Unfortunately, OpenAPI 3.0, released a year ago, is still poorly supported and I could not find decent examples of documentation based on it: neither among cloud solutions nor among CLI tools. For the same reason, OpenAPI 3.0 is not yet supported in tinyspec.
Posting to GitHub
One of the easiest ways to publish documentation is GitHub Pages . Just turn on the support of static pages for the directory /docs
in the settings of your repository and store the HTML documentation in this folder.

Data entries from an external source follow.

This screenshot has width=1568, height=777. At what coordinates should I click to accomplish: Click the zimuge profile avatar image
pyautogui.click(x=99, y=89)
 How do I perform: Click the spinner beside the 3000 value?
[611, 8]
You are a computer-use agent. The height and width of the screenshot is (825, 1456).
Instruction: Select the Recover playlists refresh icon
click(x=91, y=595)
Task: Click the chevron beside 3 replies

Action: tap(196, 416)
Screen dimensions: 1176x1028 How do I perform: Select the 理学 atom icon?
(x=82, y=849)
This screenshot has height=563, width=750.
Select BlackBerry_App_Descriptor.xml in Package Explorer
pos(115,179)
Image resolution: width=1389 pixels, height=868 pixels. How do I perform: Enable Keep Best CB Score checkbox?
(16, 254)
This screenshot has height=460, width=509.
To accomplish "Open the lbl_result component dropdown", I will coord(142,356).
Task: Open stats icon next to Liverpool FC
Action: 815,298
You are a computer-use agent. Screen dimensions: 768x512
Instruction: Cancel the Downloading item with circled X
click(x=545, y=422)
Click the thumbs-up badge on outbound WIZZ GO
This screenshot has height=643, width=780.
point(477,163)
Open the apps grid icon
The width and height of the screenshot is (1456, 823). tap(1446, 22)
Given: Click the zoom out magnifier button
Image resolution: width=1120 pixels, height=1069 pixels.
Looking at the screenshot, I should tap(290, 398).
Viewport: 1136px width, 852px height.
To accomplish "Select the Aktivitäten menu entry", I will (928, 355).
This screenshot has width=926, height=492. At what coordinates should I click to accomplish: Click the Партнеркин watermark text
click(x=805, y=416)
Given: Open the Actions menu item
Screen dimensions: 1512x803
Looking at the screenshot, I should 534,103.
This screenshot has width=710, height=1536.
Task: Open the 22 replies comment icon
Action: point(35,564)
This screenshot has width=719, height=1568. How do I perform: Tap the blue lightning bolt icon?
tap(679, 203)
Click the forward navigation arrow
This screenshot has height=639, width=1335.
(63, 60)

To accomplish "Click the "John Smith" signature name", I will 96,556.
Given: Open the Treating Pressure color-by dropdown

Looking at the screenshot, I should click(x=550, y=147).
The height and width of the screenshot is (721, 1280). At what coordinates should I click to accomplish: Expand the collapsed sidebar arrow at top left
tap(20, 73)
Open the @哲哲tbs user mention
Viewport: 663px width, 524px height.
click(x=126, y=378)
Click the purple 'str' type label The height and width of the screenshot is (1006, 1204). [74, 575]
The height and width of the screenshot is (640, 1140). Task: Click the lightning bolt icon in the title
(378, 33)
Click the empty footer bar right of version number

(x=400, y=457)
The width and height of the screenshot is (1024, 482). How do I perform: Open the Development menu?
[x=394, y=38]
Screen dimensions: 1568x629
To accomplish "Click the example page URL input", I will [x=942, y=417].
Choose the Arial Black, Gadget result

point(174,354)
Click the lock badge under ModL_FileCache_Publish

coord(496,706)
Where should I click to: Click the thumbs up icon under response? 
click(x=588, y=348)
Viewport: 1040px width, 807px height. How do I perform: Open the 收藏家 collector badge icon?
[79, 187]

You can add a command to generate documentation via tinyspec or another CLI tool in scripts
in package.json
and update the documentation with each commit:
"scripts": {
"docs": "tinyspec -h -o docs/",
"precommit": "npm run docs"
}
Continuous integration
You can enable the generation of documentation in the CI cycle and publish it, for example, Amazon S3 at different addresses depending on the environment or version of the API you, for example: /docs/2.0
, /docs/stable
, /docs/staging
.
Tinyspec cloud
If you like the tinyspec syntax, you can register as an early adopter on tinyspec.cloud . We are going to build on its basis a cloud service and a CLI for automatic publication of documentation with a wide choice of templates and the ability to develop our own templates.
Conclusion
Development of the REST API is perhaps the most enjoyable thing that exists in the process of working on modern web and mobile services. There is no browser zoo, operating systems and screen sizes, everything is completely under our control - "at your fingertips."
Maintaining the current specifications and bonuses in the form of various automations, which are provided at the same time, make this process more enjoyable. Such an API becomes structured, transparent and reliable.
After all, in fact, if we are doing what we create a myth, then why don't we make it beautiful?